Acte V — Le RéceptacleSection 36 sur 74
Malchout et la pauvreté : ce que l'enseignement peut et ne peut pas signifier
Le langage du « n'avoir rien » peut devenir cruel s'il est manié sans le discernement de la Torah.
Si quelqu'un manque de nourriture, la réponse est la nourriture.
S'il ne peut payer son loyer, la métaphysique ne paie pas le loyer.
Si quelqu'un est effrayé, abandonné ou en danger, on ne lui prêche pas l'avantage mystique du vide en le laissant là.
La tsedaka vient d'abord.
פָּתֹחַ תִּפְתַּח אֶת יָדְךָ
« Tu ouvriras largement ta main » (Deutéronome 15, 8).

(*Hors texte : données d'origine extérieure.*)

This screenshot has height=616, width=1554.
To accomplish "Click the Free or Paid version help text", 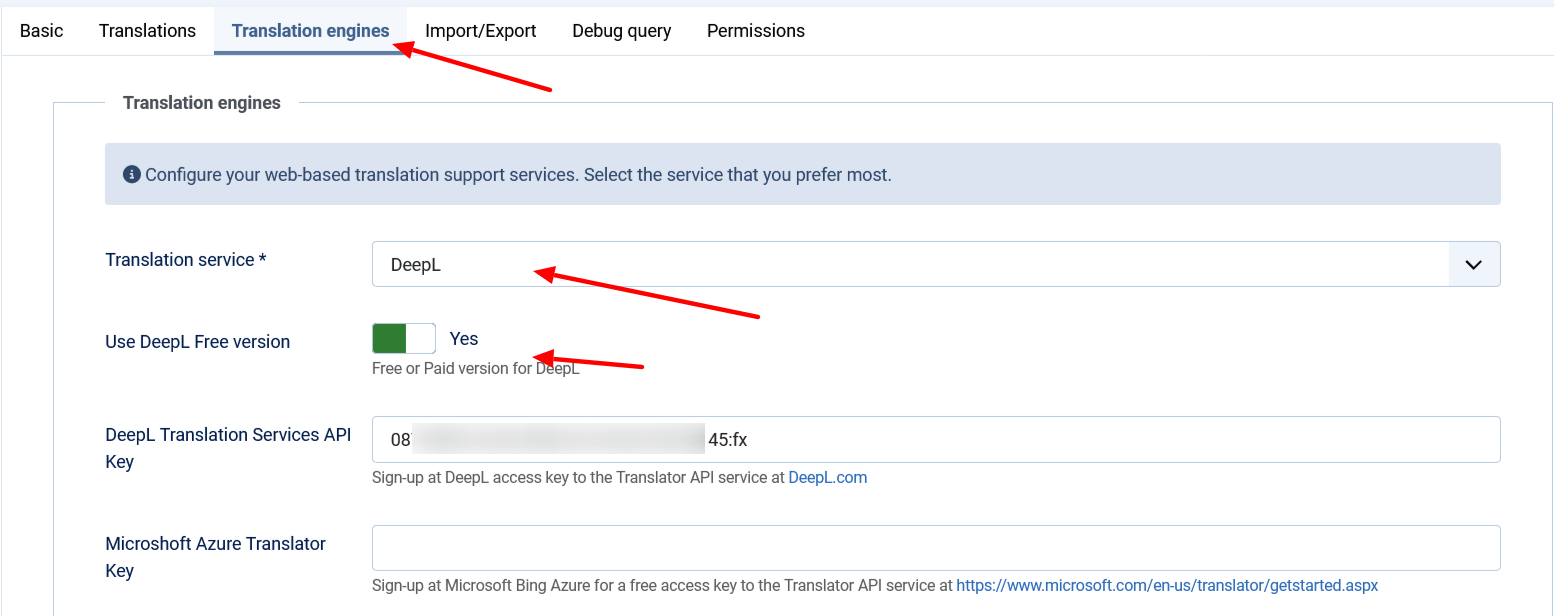I will [476, 368].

L'enseignement mystique porte sur la propriété devant D-ieu, non sur une idéalisation du dénuement.
Mais une fois cette limite claire, Malchout offre une intuition spirituelle véritable à qui contemple ses propres périodes de vide.
Il est des saisons où une identité bâtie sur les possessions, les titres, la certitude, les projets ou le statut s'effondre.
L'épreuve peut être terrifiante.
Mais parfois, sous la douleur, une autre question devient possible :
Si ces choses n'ont jamais été ma source, qui suis-je lorsqu'on me les ôte ?
Malchout ne répond pas : « Personne. »
Elle répond :
Un réceptacle d'un dessein divin, dont la réalité la plus profonde n'a jamais été créée par des possessions.
Cela peut libérer sans prétendre que la perte ne fait pas mal.
N'avoir rien n'est pas saint parce que le néant serait bon.
Cela devient spirituellement puissant lorsque le lieu vidé devient une place.